▸ What to work on:
Rewrite the data that opens with the line containing "Describe the element at coordinates (5, 807)" and closes with the end of the data, changing "Describe" to "Explain" and keeping everything else unchanged.

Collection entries
>> begin
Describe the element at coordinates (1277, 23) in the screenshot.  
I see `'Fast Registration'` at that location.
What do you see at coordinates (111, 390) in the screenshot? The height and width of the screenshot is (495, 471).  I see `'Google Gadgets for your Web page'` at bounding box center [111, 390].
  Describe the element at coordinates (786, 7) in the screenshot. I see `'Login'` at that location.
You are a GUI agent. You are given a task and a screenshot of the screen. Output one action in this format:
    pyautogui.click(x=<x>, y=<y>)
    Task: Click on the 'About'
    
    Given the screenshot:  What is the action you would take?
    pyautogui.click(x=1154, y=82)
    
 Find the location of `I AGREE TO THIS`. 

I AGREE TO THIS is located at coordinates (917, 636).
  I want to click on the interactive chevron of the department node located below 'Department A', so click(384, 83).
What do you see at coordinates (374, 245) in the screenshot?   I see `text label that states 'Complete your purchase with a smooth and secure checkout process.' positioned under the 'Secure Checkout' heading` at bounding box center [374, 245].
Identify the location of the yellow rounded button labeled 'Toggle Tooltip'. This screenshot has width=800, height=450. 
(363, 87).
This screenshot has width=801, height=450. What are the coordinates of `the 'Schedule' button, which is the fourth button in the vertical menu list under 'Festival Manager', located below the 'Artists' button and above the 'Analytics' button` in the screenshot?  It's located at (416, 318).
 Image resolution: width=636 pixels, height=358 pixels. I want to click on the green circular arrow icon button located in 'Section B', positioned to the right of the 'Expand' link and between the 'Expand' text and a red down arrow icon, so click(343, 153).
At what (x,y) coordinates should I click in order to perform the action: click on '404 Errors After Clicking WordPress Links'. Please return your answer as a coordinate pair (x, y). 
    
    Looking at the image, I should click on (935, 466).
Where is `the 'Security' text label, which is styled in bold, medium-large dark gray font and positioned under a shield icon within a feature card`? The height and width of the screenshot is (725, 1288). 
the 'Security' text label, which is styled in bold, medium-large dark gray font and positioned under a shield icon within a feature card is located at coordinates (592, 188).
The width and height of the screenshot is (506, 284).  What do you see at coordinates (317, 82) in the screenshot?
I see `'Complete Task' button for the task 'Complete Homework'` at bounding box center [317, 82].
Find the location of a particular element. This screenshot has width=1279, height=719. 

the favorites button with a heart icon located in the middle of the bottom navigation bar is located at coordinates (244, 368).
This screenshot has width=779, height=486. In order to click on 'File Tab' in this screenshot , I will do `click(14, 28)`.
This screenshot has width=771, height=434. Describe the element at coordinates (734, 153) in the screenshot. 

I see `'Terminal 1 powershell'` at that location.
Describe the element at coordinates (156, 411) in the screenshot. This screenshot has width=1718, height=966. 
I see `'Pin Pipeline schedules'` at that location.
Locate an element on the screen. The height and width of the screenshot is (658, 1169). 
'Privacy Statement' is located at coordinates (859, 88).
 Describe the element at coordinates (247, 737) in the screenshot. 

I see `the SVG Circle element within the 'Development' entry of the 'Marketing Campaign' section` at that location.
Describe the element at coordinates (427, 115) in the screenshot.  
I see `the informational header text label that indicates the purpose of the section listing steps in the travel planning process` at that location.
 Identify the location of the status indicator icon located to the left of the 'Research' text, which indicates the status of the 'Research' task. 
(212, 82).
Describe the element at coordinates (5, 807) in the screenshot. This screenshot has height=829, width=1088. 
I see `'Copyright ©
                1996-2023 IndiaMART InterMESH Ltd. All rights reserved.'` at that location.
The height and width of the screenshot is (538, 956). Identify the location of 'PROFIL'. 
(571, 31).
>> end
▸ Task answer:
Explain the element at coordinates (5, 807) in the screenshot. This screenshot has height=829, width=1088. 
I see `'Copyright ©
                1996-2023 IndiaMART InterMESH Ltd. All rights reserved.'` at that location.
The height and width of the screenshot is (538, 956). Identify the location of 'PROFIL'. 
(571, 31).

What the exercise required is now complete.